Hier riecht’s nach Bier, Bohnensuppe und zu heiß gewaschener Tommy-Hilfiger-Polo. Muss man mögen, aber der Stil bleibt verlässlich: Die Gitarren rütteln an der Fahrertür, der Beat schüttelt den Kopf, aber der Refrain fährt trotzdem weiter.
Weiter unten im „Donaudelta Blues“ wird’s jazzig, irgendwo im Budapest Express bei einer Zigarette, die man auf einem Boot nur zur Hälfte rauchen kann, weil der Wind so weht. Weniger Song, mehr Erzählung, ein phrygischer Tonleitergraben mit eingebautem Sumpf, in dem man kurz versinkt, aber am Ende doch ankommt. Wo? Natürlich in „Sfumato“, einem verrauchten Raum, in dem alles verschwimmt: Klang, Realität, Phrasen. Ein Lied wie ein frisch gezapftes Seidel in einer Bar, die es nicht mehr gibt.
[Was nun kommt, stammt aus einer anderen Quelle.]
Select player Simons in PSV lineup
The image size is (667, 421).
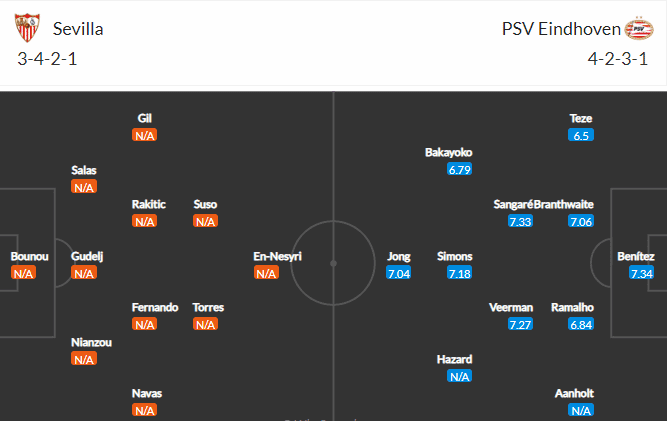coord(455,256)
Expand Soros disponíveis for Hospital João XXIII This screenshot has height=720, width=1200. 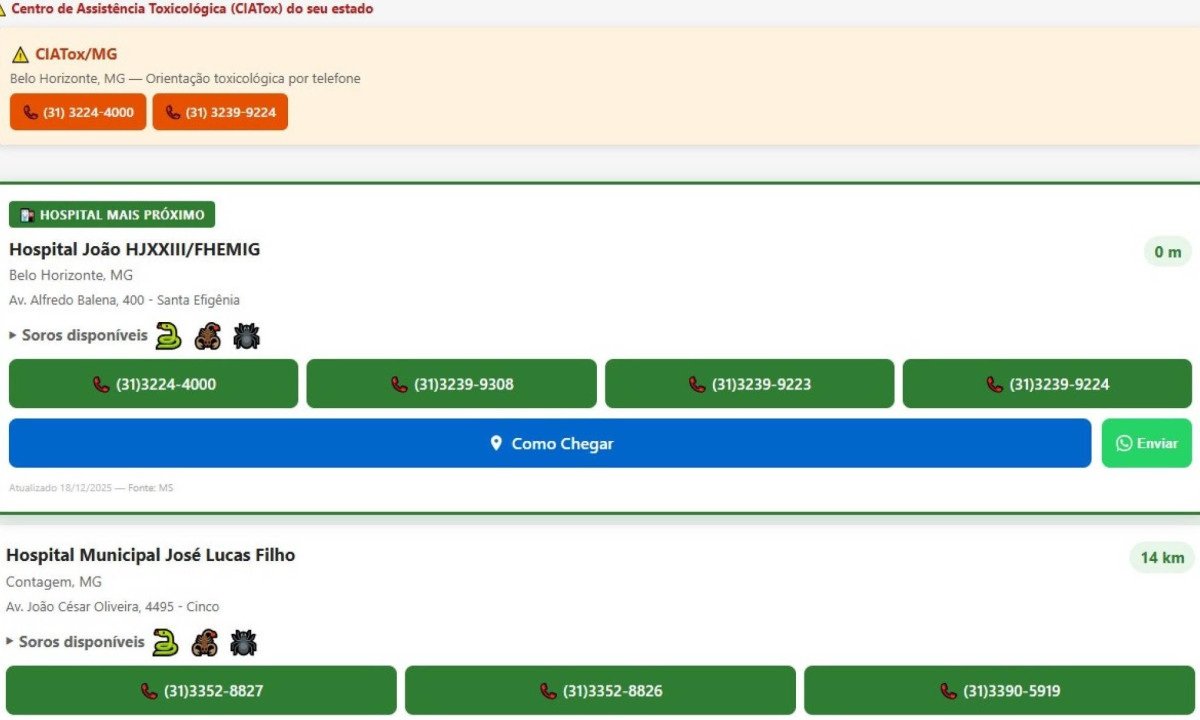pos(78,336)
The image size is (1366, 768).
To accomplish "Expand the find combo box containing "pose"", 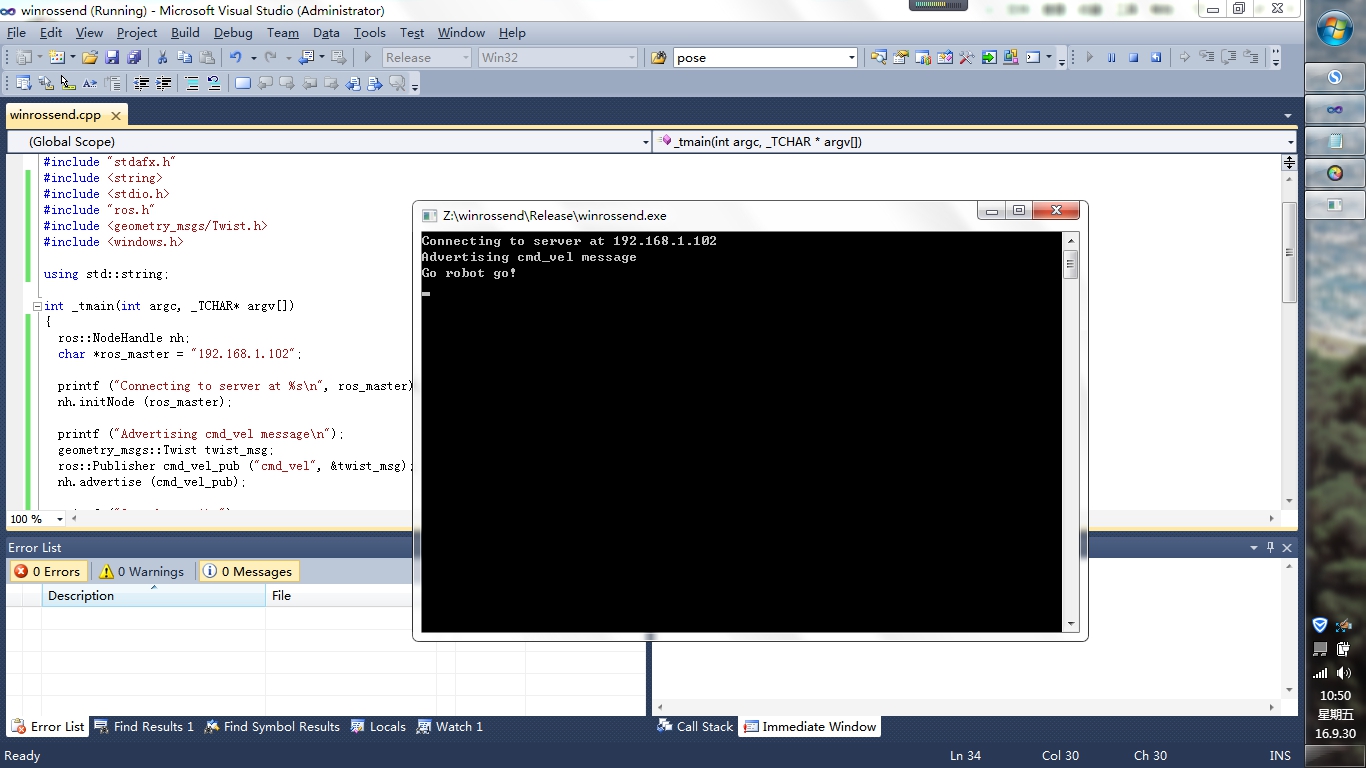I will point(852,58).
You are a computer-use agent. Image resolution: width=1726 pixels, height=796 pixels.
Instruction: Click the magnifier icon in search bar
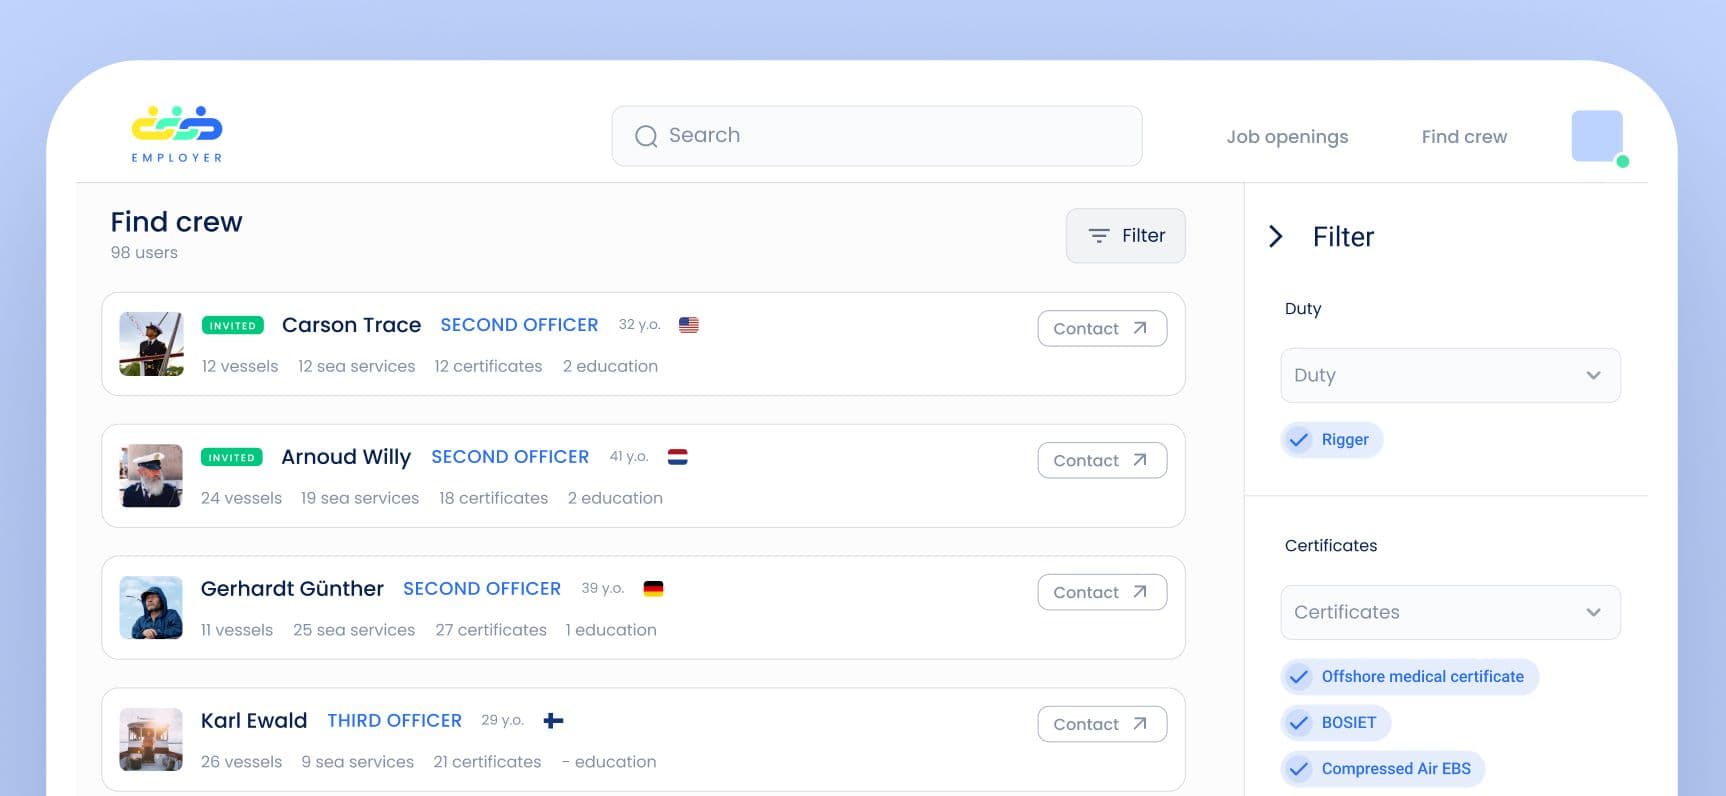pyautogui.click(x=646, y=136)
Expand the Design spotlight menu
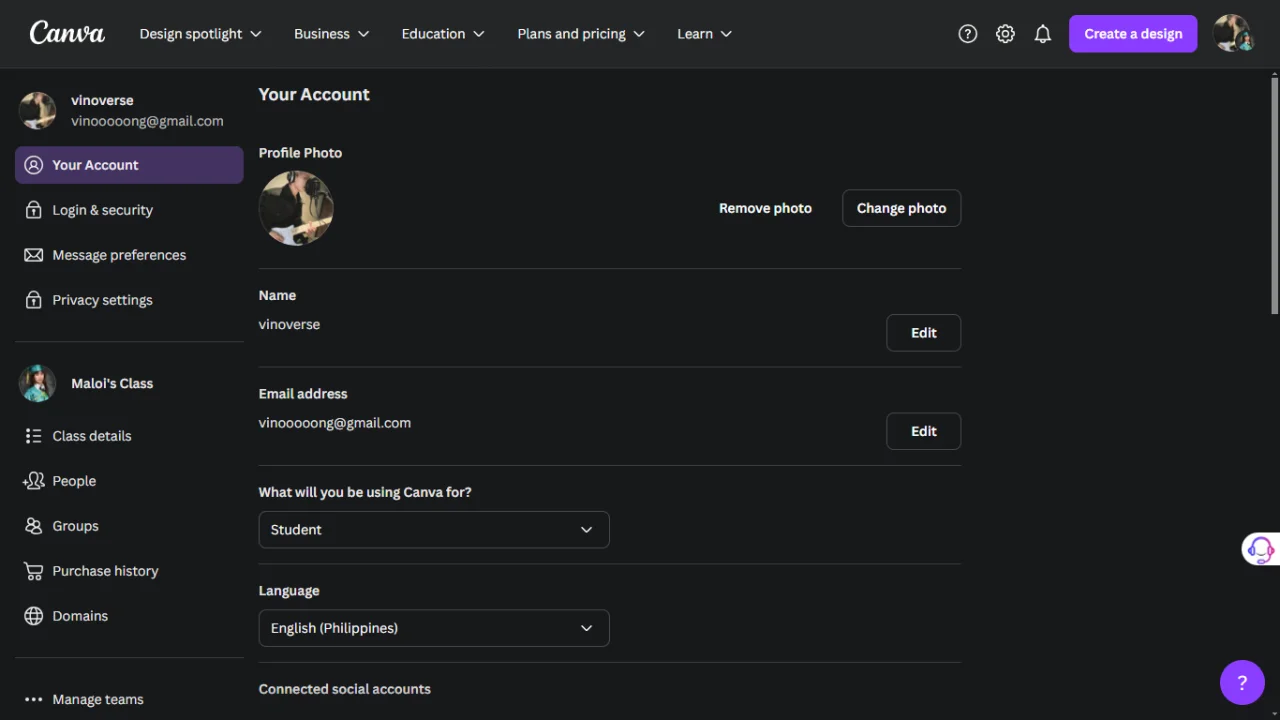This screenshot has width=1280, height=720. (200, 34)
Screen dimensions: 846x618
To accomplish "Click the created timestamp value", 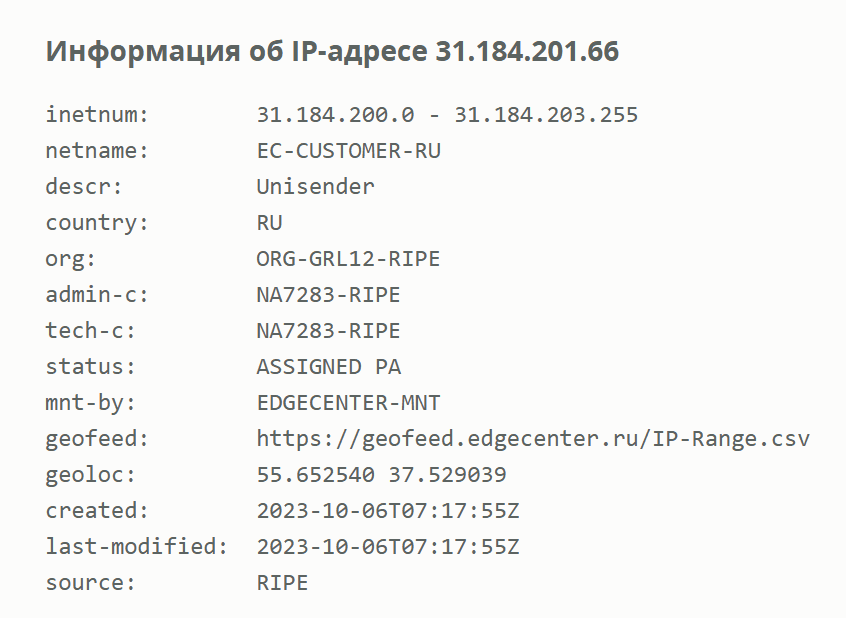I will pos(388,511).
Dazu ziemlich deepe Spoken-Word-Einlagen und 80er-Synths. Großartig! Ganz am Schluss, wenn man denkt, jetzt ist Wien und Welt bereist, betanzt und besungen genug, kommt „Oben Ohne Cocktailbar auf dem Mars“, vermutlich geschrieben von einem besoffenen Wiener mit fragwürdigen nächtlichen Erlebnissen. Eine Synth-Walzer-Parade mit Laser-Becken und Lunar-Romantik. Wiener Schmäh, extrapoliert in die Exosphäre.
Das Bratfett vom Würstelstand, der Suff aus den Bars
Im „Wien Spirit“ wird klar, dass man musikalisch sehr wohl auf mehreren Hochzeiten tanzen und auch auf dem Weg dorthin die Autobahnraststätten besingen kann. 50ies-Rock’n’Roll grüßt Indie-Punk, Trap trifft Beatliteratur und über allem schweben Kreisky-Zitate, retrofuturistischer Underground und ein Schuss Unsicherheit, ob nicht alles eh ziemlich egal ist. Man fährt einfach noch eine Runde, wartet ab und schaut dann weiter. Und dann kommen die Songs, bleiben da sitzen, rauchen eine, und sagen: „Heast, wo samma do eigentlich?“
In Wien. Und überall sonst.
„Wien Spirit“ von Die Faulen Kompromisse ist am 2. Mai 2025 bei Preiser Records erschienen.
Hörbar auf allen Plattformen, riechbar nur vor Ort.